E se eu não conseguir fazer nem uma flexão?
Comece com uma alavanca mais fácil em vez de tentar forçar uma repetição ruim. Ebben et al. (2011) mediram as forças de reação do solo em seis variações de flexão e descobriram que flexões com as mãos elevadas e flexões a partir da posição de joelhos flexionados produziram forças menores do que todas as outras variações, enquanto flexões com os pés elevados produziram as maiores. Isso te dá uma escada de carga: mãos na parede, depois uma bancada de cozinha, depois uma cadeira ou banco firme, depois o chão apoiado nos joelhos, depois o chão apoiado nos pés. Trabalhe na altura em que você consegue fazer de 8 a 12 repetições controladas, adicione repetições semanalmente, e reduza a altura da superfície assim que ultrapassar 15.

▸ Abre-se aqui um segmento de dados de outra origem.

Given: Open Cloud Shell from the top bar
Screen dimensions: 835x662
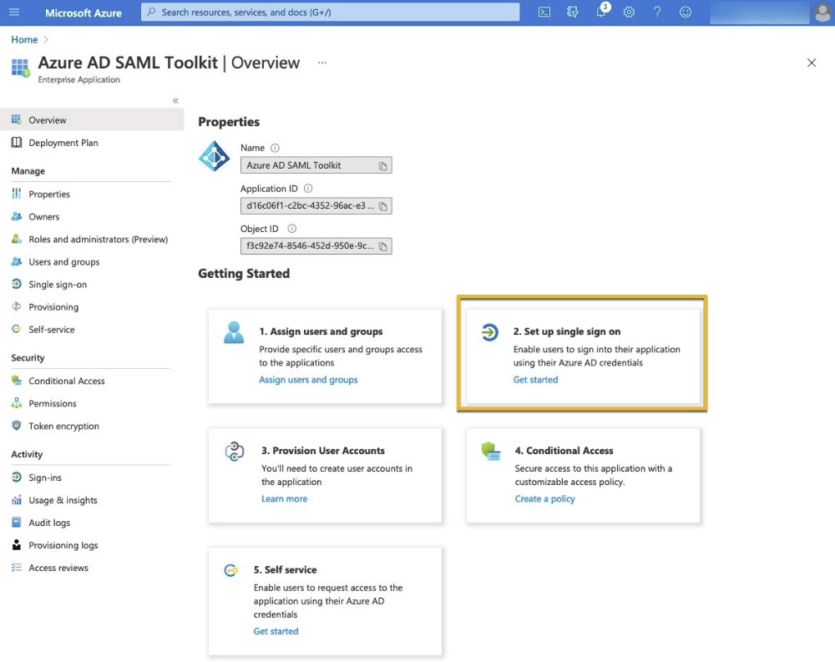Looking at the screenshot, I should tap(544, 13).
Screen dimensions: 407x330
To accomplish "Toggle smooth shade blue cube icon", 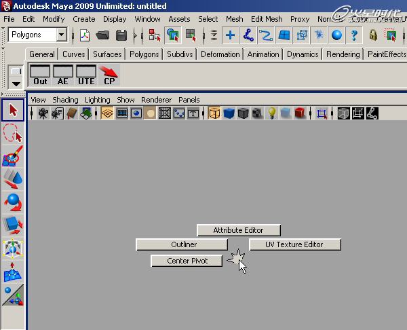I will [229, 113].
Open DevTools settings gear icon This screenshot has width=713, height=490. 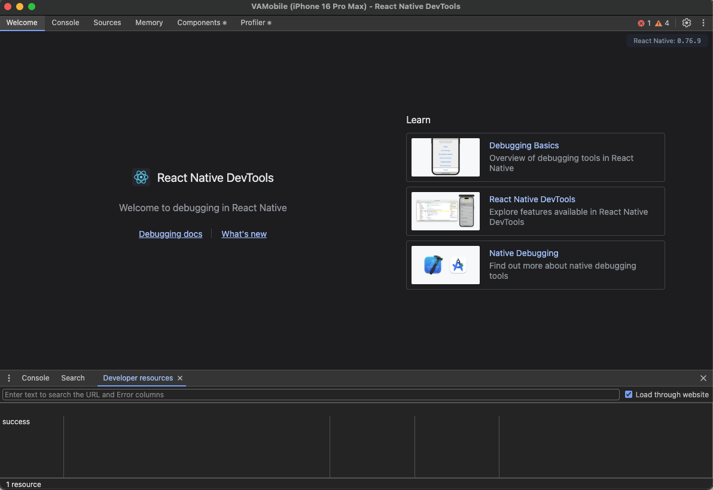(x=686, y=23)
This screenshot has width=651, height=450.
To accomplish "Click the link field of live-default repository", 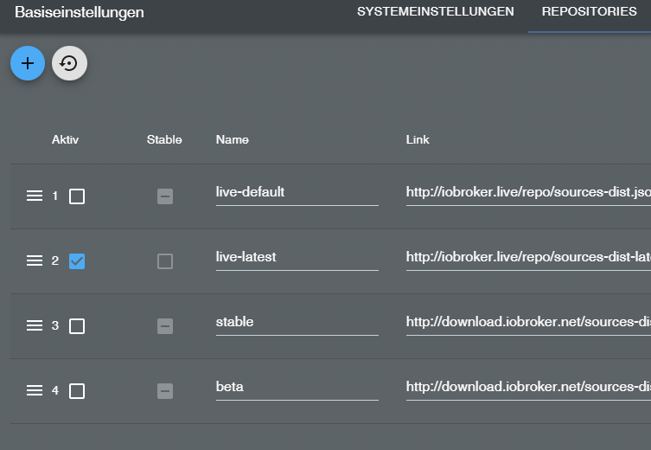I will [x=527, y=192].
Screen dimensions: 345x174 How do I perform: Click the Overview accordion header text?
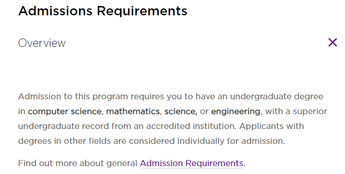point(42,43)
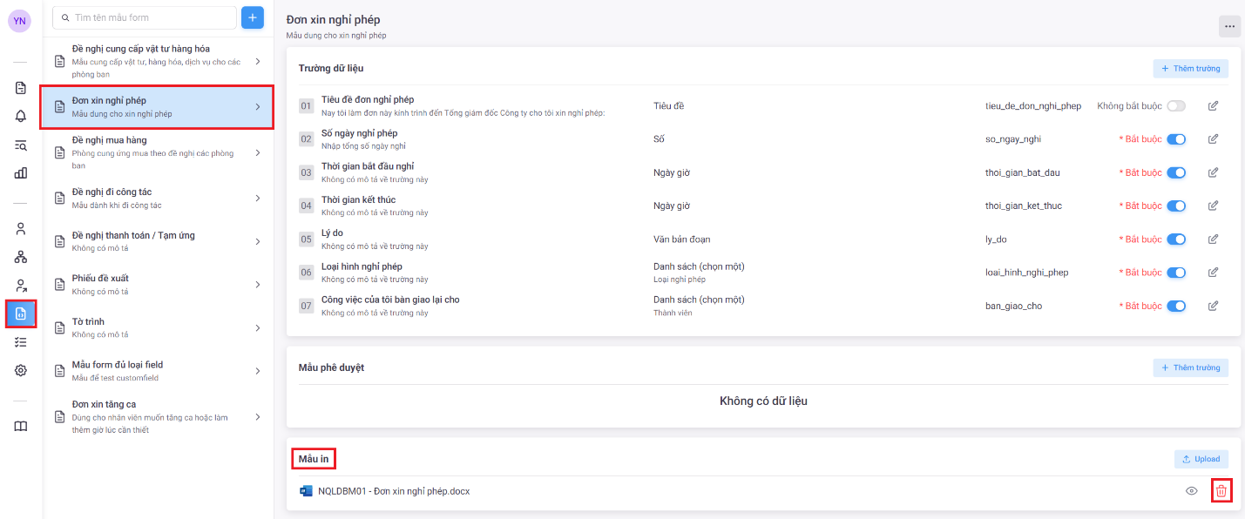This screenshot has width=1245, height=519.
Task: Edit the 'Số ngày nghỉ phép' field
Action: pos(1213,139)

Quanto tempo leva para ir de 10 flexões a 30?
Para a maioria dos adultos não treinados que treinam flexões 3 vezes por semana, de 8 a 16 semanas é uma faixa realista. Kotarsky et al. (2018) treinaram 23 homens moderadamente treinados 3 dias por semana por apenas 4 semanas e viram ganhos significativos na progressão de flexões, maiores do que os ganhos do grupo de supino, então o progresso inicial é rápido. Ir de 10 a 30 geralmente significa adicionar cerca de 2 a 3 repetições à sua melhor série a cada 2 semanas. O progresso trava quando o volume semanal total fica estagnado, então adicione uma série ou algumas repetições por sessão em vez de repetir o mesmo treino.

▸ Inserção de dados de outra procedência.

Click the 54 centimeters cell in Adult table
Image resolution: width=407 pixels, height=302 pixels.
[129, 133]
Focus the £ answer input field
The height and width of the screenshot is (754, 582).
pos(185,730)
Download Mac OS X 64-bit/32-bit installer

Flexões de joelhos contam?
Elas contam como treino e são o protocolo oficial para a coluna feminina da tabela de normas publicada, mas não são intercambiáveis com as flexões padrão quando você compara números. Ebben et al. (2011) confirmaram que a posição de joelhos produz uma força de reação do solo menor do que a posição padrão, então uma repetição de joelhos é uma repetição mais leve. Use as flexões de joelhos para construir o padrão de movimento e o volume, depois reteste no chão apoiado nos pés a cada 3 a 4 semanas para ver onde o seu número padrão realmente está.
Referências
- Payne N, Gledhill N, Katzmarzyk PT, Jamnik VK, Keir PJ. "Canadian musculoskeletal fitness norms." Canadian Journal of Applied Physiology 25.6 (2000): 430-442. doi:10.1139/h00-028.
- Yang J, Christophi CA, Farioli A, Baur DM, Moffatt S, Zollinger TW, Kales SN. "Association between push-up exercise capacity and future cardiovascular events among active adult men." JAMA Network Open 2.2 (2019): e188341. doi:10.1001/jamanetworkopen.2018.8341.

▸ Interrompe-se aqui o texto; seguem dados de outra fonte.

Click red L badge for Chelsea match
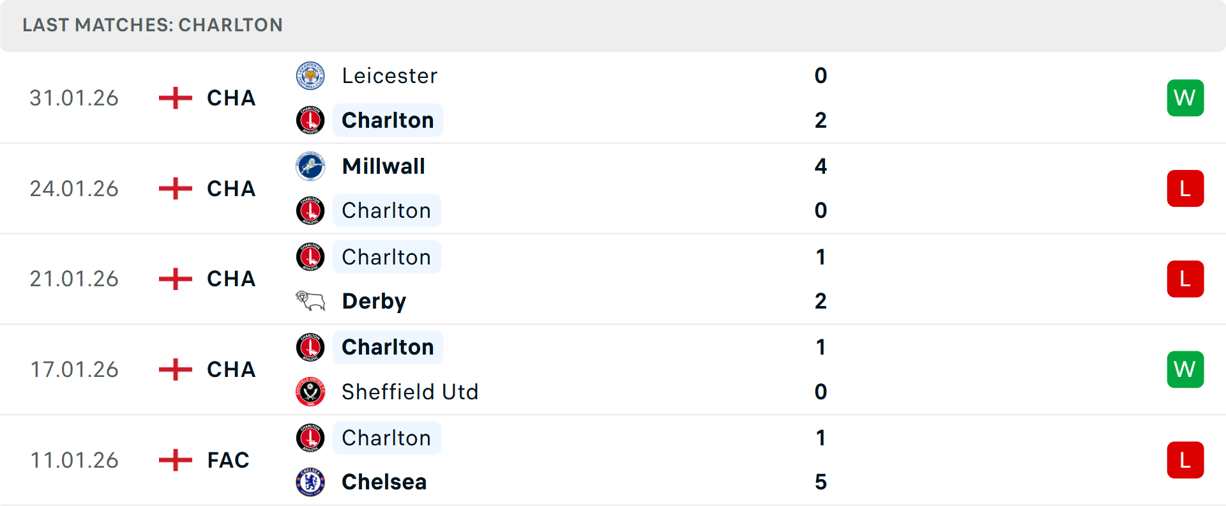 pos(1185,460)
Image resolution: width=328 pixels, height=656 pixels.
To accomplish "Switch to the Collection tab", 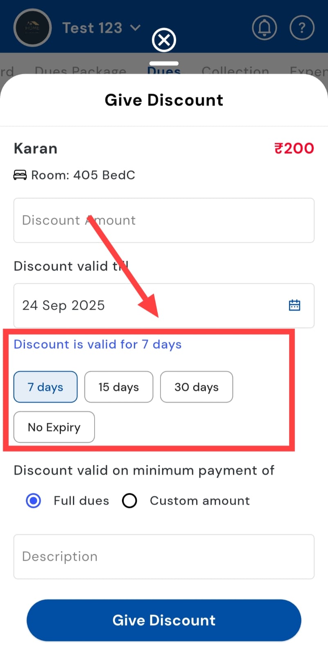I will tap(235, 70).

- Katzmarzyk PT, Craig CL. "Musculoskeletal fitness and risk of mortality." Medicine and Science in Sports and Exercise 34.5 (2002): 740-744. doi:10.1097/00005768-200205000-00002.
- Vaara JP, Kyrolainen H, Niemi J, Ohrankammen O, Hakkinen A, Kocay S, Hakkinen K. "Associations of maximal strength and muscular endurance test scores with cardiorespiratory fitness and body composition." Journal of Strength and Conditioning Research 26.8 (2012): 2078-2086. doi:10.1519/JSC.0b013e31823b06ff.
- Kotarsky CJ, Christensen BK, Miller JS, Hackney KJ. "Effect of progressive calisthenic push-up training on muscle strength and thickness." Journal of Strength and Conditioning Research 32.3 (2018): 651-659. doi:10.1519/JSC.0000000000002345.
- Ebben WP, Wurm B, VanderZanden TL, Spadavecchia ML, Durocher JJ, Bickham CT, Petushek EJ. "Kinetic analysis of several variations of push-ups." Journal of Strength and Conditioning Research 25.10 (2011): 2891-2894. doi:10.1519/JSC.0b013e31820c8587.
- Garcia-Hermoso A, Cavero-Redondo I, Ramirez-Velez R, Ruiz JR, Ortega FB, Lee DC, Martinez-Vizcaino V. "Muscular strength as a predictor of all-cause mortality in an apparently healthy population: a systematic review and meta-analysis of data from approximately 2 million men and women." Archives of Physical Medicine and Rehabilitation 99.10 (2018): 2100-2113.e5. doi:10.1016/j.apmr.2018.01.008.